Nothing By Chance Blog

Seal It with Gratitude

Which habit is more like you?

  1. Driving down the highway and self-talk focuses on the many examples of bad driving that you observe.
  2. Same highway and your radio/phone inform you about the unusual, most often negative, events of the day.
  3. Whichever is your information modality – reading the news or listening to it – at home, it’s dominated by the things that have gone wrong and the danger lurking in your midst.

OR  

  1. Driving down the highway and self-talk focuses on the many examples of beauty and abundance that you observe.
  2. Same highway and your radio/phone inform you about the richness of a choral composition, the benefits of meditation or the majesty of human achievement.
  3. Your information modality at home is dominated by the things that have gone right and the possibilities available to you and those you love.
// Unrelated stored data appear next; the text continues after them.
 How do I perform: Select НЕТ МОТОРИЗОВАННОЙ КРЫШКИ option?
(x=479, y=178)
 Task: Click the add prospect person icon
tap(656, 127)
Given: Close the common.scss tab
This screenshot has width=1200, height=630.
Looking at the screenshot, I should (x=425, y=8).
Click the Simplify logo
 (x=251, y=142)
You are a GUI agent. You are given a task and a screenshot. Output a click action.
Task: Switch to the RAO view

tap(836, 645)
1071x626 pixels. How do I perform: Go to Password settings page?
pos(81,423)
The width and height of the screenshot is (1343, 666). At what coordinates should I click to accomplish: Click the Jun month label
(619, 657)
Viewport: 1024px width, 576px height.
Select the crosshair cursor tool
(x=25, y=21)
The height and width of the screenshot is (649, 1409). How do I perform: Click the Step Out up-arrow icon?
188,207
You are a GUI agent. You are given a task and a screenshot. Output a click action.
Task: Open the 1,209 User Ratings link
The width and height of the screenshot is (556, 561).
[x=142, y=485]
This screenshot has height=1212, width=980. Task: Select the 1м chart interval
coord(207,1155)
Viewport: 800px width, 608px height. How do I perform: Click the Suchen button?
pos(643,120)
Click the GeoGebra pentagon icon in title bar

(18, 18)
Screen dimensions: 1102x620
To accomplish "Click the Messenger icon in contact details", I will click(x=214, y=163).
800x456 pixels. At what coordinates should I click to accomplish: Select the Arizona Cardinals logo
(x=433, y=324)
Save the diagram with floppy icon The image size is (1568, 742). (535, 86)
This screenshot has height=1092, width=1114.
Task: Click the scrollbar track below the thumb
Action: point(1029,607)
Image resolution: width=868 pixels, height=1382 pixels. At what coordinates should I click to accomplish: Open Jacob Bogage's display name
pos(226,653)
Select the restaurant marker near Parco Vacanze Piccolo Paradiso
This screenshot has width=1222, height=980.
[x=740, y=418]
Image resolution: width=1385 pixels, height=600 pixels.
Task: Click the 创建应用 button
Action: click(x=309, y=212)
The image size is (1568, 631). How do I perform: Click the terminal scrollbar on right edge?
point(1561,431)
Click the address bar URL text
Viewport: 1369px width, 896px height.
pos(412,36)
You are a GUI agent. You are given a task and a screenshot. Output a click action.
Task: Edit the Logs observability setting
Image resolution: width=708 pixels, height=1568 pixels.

headphone imageThe same scenarios could be asked regarding your speech.  It would be a huge surprise if one listens to failures and speaks of successes, so the answers would probably align closely.  The words we choose to receive and to express make our language environment.  We are enveloped by the labels, and our thoughts and feelings are sealed tight.  There is a justifiable argument among scholars as to which is first in conceptualizing, language or thought, but there is no question that language and thought are inextricably linked.

Those seemingly benign habits of how we engage our words while driving or relaxing at home are habits of the highest order.  They are anything but benign.  These habits actively extend to what you do, with whom you do it, and the form of your future actions, relationships and achievements.  You cannot say/hear, read/write habitually in one vein and exist in another.  Habits are not hard to break unless you’re trying to do it alone.  NBCC coaches are skilled in having their clients recognize current habits and formulate constructive habits. 

Erin Wathen of Saint Andrews Christian Church in Olathe, recently encouraged her parishioners to engage in the discipline of gratitude. “Of course, giving thanks is easier at some points of the journey than it is in others. That’s why walking in gratitude is a spiritual discipline-it takes work to focus on our blessings, even in painful and uncertain times; it takes intentional awareness to be thankful in all things, and not just when the season calls for it. It is lifelong work of the Spirit, and not something that we can, one day, check off of our list. But, once you get into the habit of seeking the abundance of life, you find a deeper contentment, an abiding sense of purpose, and an overwhelming sense of joy. In the simplest of everyday things, you begin to glimpse the holy.”

Say it, listen for it, read it, write it, and surround yourself with words of thanksgiving because gratitude seals its own reward.